### [Exercise instructions]
1. According to the piece on cockerel pose, which 15th-century text on hatha yoga includes this posture?
2. Say whether each statement agrees with the piece on cockerel pose: (a) Chickens descend from the jungle fowl of Southeast Asia. (b) In the posture, the hands and forearms stand for the cockerel's wings. (c) The images show the posture in its fullest expression.
3. Write out the piece on cockerel pose word for word, starting with "The first in" and going on through "of SE Asia.".

### [Quoted text]
┄┄┄┄┄┄┄┄┄┄┄┄┄┄┄┄┄┄┄┄

Brief spotlight on Kukkutasana (cockerel pose)

The first in our series of ‘brief spotlights’ on different animal asanas…
Non-human animal:
  • The chicken is the closest living relative of the T-rex! Chickens are descendents from the jungle fowl of SE Asia.
  • Cockerels are renown for their dawn “cock-a-doodle-doooooo” calls.
  • There are now more chickens in the world than humans (vastly hidden away in huge sheds), due to our exploitation of chickens for meat and eggs. Sadly, cockerels have long been used in cockfighting around the world.
  • A cockerel is a young male chicken, so this posture may inspire us to connect with more masculine energies within and around ourselves.
  • Cockerels are associated with the sun and the dawn of wisdom. They are associated with an assertive quality.
  • This posture features in the Hatha Yoga Pradipika (a 15th century text on hatha yoga). The hands and forearms represent the feet and legs of the cockerel. Let us begin or continue the process of de-othering and connect with chickens!
  • Within the human animal body, this posture activates the shoulders, wrists and arms. The core also strongly contracts to help lift the legs. The chest puffs forward. NB: images do not portray the posture to its fullest expression.
  • If it is a struggle to squeeze the arms through the legs, you can place the hands next to the thighs instead. If padmasana (full lotus) is not available, you can simply cross the legs or try with just one leg bent in if required. You can even sit on a chair and push down onto the chair with your hands, still imbibing the other qualities behind the physicality of the posture. Even if no lift is observed, you are still benefiting from the pushing and heading in the same direction. Direction over position! Visualizing the posture is also always an option.

┄┄┄┄┄┄┄┄┄┄┄┄┄┄┄┄┄┄┄┄

### [Dataset content]
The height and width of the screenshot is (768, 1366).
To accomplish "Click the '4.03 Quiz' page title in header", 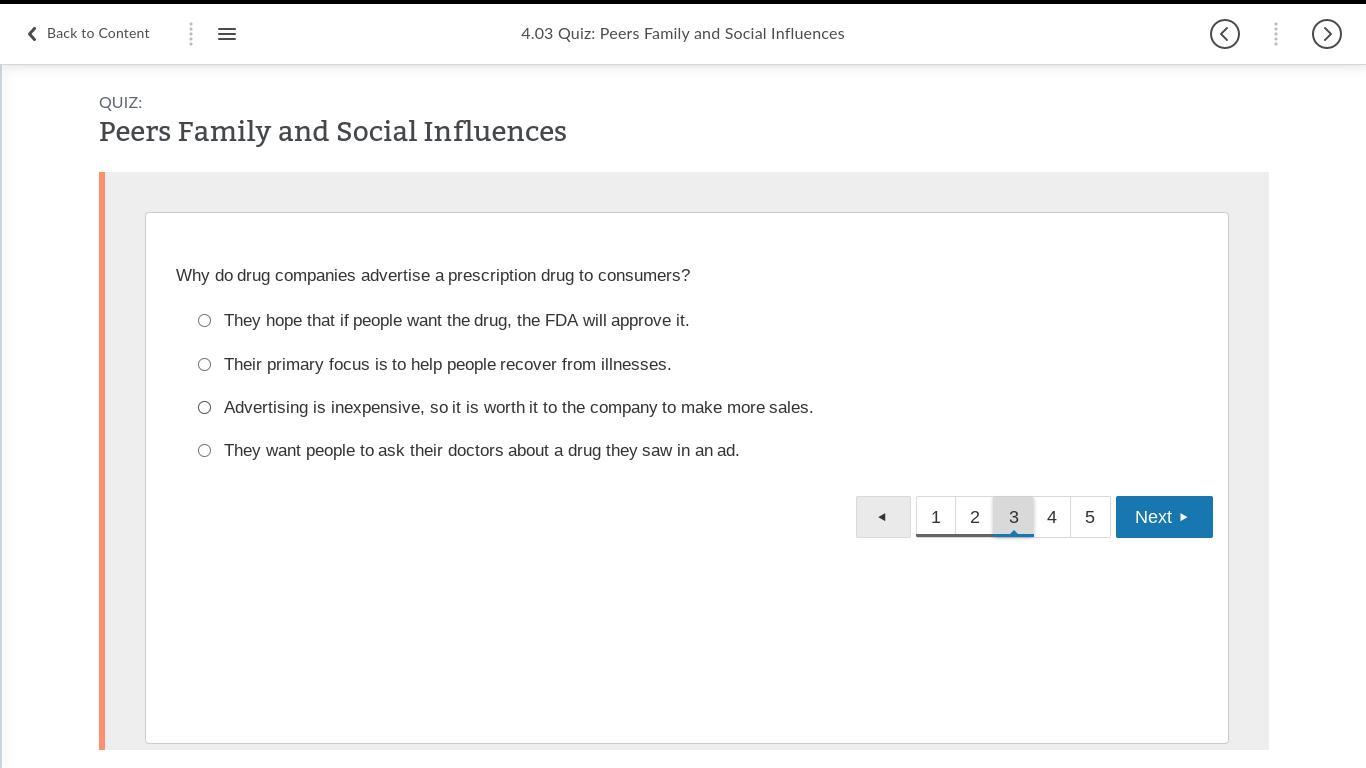I will (x=682, y=34).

┄┄┄┄┄┄┄┄┄┄┄┄┄┄┄┄┄┄┄┄

### [Solutions for each task]
1. The Hatha Yoga Pradipika.

2.
(a) Yes: "Chickens are descendents from the jungle fowl of SE Asia."
(b) No: "The hands and forearms represent the feet and legs of the cockerel."
(c) No: "images do not portray the posture to its fullest expression."

3.
The first in our series of ‘brief spotlights’ on different animal asanas…
Non-human animal:
  • The chicken is the closest living relative of the T-rex! Chickens are descendents from the jungle fowl of SE Asia.